3. Speaking of healthy communication in relationships. Today I decided that my New Year’s resolution will be to not suck at texting. There are two specific ways in which I am the worst texter I know. The first way only applies to Ernesto, because only Ernesto would put up with it. To sum up a very long, heartbreaking story involving a comatose Blackberry to which I never got to say goodbye, my old  phone broke and now I have a touchscreen piece of crap that puts up a hissy fit every time I try to unlock it to DO anything, but somehow manages to call my house whenever the fabric of my pockets or the dust particles in the air of my apartment so much as brush by the screen. Which they like to do between 2 and 4 in the morning, at least once a week. The phone also insists on typing 5 different letters when I very clearly only pressed one, and the autocorrect is a joke. 
SO as an act of resistance, I refuse to correct my spelling whenever I text Ernesto, which may have something to do with the fact that he MADE me get this phone (yes, at gunpoint) (obviously not at gunpoint.. in case social services or someone is reading this) instead of the perfectly acceptable Blackberry with actual buttons, all because the non-Blackberry was $70 ish cheaper. Well, I can use those $70 to buy 1000 personalized business cards now, so I think we know who really won that battle. 

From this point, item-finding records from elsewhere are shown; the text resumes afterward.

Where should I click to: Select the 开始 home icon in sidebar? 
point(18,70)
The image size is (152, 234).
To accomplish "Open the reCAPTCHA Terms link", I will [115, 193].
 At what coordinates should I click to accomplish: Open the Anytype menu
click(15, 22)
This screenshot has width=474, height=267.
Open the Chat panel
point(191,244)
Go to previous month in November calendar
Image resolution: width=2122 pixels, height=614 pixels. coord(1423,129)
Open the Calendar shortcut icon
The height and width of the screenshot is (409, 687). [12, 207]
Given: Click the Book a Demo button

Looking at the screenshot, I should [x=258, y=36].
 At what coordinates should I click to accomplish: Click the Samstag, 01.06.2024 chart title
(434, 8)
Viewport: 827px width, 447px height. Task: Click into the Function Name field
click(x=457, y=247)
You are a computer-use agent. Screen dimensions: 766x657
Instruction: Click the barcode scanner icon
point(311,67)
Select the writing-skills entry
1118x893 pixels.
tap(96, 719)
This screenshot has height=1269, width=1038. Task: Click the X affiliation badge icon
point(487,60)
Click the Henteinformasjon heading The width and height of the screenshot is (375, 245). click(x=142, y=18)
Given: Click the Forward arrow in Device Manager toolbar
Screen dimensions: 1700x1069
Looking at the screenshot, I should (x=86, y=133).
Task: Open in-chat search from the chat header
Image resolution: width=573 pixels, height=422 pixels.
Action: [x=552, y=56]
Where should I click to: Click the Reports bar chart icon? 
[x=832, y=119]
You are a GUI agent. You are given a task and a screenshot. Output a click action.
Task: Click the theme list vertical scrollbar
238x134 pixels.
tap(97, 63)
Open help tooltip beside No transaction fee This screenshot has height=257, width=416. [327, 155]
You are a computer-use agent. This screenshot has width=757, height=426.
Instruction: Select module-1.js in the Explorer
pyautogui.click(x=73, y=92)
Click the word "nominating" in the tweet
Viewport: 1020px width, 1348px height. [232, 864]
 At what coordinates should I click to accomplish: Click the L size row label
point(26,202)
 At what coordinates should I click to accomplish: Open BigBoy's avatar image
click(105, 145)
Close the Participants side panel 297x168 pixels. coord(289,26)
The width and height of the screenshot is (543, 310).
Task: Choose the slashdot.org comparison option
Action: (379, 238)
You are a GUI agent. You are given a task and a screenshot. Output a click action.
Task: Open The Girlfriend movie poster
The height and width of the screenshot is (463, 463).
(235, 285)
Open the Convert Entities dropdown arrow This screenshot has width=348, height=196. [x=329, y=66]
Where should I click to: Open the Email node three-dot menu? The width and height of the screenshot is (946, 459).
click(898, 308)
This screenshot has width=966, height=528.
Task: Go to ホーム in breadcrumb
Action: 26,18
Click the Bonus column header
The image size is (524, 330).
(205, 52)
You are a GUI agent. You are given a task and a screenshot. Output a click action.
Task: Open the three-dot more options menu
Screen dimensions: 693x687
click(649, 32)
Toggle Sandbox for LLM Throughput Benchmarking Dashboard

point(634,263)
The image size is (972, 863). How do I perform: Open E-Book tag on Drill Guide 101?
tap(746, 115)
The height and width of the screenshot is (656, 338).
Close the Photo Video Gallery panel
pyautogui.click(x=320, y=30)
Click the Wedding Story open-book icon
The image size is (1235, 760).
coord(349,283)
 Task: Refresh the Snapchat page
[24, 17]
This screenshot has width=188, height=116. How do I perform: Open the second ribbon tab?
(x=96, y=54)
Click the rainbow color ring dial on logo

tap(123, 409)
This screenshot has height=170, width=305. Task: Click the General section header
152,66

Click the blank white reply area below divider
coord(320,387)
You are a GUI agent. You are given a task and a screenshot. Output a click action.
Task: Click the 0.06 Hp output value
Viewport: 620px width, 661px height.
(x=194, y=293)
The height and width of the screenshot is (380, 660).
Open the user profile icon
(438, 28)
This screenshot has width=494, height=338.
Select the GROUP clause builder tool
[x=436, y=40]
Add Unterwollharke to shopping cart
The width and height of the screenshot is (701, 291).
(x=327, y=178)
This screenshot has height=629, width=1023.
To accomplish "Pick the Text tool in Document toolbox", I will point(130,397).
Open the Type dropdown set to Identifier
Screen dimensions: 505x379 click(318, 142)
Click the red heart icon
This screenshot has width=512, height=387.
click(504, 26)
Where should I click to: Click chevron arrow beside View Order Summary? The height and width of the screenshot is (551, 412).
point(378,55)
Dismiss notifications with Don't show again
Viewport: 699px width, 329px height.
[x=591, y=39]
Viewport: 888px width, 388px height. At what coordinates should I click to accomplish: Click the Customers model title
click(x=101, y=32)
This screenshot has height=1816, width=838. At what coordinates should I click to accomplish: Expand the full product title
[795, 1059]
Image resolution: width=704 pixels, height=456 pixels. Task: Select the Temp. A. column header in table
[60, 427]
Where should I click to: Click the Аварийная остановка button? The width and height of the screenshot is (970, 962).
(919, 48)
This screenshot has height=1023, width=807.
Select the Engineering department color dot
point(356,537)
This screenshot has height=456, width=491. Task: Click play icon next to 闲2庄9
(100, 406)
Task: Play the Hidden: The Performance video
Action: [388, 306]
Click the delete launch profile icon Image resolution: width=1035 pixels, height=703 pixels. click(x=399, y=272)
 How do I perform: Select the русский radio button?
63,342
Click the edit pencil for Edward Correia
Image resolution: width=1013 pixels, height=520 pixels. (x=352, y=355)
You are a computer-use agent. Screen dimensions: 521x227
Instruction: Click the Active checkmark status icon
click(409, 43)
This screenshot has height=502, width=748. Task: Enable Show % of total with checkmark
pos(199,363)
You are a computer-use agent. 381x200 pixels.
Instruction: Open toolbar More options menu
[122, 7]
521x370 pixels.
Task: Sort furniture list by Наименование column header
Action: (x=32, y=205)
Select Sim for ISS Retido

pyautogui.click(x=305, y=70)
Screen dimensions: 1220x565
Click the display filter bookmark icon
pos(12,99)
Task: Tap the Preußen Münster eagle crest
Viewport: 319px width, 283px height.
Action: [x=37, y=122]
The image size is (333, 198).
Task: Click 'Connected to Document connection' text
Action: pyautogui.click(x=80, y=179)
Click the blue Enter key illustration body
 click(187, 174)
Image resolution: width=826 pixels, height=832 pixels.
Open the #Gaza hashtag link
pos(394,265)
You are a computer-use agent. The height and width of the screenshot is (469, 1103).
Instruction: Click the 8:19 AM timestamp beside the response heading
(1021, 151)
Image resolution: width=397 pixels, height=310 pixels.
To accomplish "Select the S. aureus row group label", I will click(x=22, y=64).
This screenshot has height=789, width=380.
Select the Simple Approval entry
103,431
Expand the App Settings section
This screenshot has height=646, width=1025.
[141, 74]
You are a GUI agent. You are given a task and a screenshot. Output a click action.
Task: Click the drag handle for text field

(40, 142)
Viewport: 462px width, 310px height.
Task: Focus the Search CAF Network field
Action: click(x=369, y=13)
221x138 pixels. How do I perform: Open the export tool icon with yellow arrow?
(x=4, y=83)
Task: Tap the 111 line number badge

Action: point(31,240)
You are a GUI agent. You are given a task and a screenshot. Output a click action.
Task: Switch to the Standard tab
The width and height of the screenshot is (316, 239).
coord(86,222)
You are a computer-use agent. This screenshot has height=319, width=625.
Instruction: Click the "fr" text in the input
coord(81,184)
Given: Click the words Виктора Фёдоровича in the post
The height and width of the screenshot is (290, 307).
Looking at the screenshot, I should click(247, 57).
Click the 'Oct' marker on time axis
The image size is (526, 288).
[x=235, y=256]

Well, no one won that battle, because everything I send Ernesto looks like a drunk text (see Figure 1) AND I’m still stuck with this touchscreen phone that takes 3x longer to text with than a phone with actual buttons (so if the things I text you don’t look like they’re straight out of a Ke$ha music video, FEEL IMPORTANT). Also, I still don’t have 1000 challah-back girl business cards. Lose-Lose.  
Figure 1: Paulina Lopez’s texts to Ernesto are 80% incomprehensible.
Second (and this applies to everyone), I take somewhere between one hour and 4 days to respond. Sometimes I don’t respond at all. So.. my apologies if that’s happened to you. I’m not trying to be a jerk. Usually, what’s going on is something like this scenario (my thoughts are in purple):
(recieved text) Friend: blahblah insert funny thing here
(attempting to text a response) me: hahahaha wait how many ‘ha’s are too many? just one sounds sarcastic, whatever I’ll go with three. although.. three seems a little much for something that wasn’t exactly the most hilarious thing Friend has ever said. I have to make them work for my ‘hahahas’, don’t I? Otherwise I’ll have to add another ‘ha’ onto the actually funny stuff and that’s gonna take forever to type out. lskjlfkjs ahh whatever I don’t text Friend that often anyway that’s  real funny god I sound like a hick really funny that doesn’t seem sincere totes funny wait will this person get that I’m making fun of abbreviations or does it seem like I’m actually abbreviating? Cause I’m trying to make fun of abbreviations here. I only sincerely abbreviate when I text Other Friend.. although now that I think about it, does Other Friend get that I’m sincerely abbreviating and not just making fun of abbreviating? 

Aaaand that’s how what should have been a very simple response never gets sent because I’m the most awkward person in the world.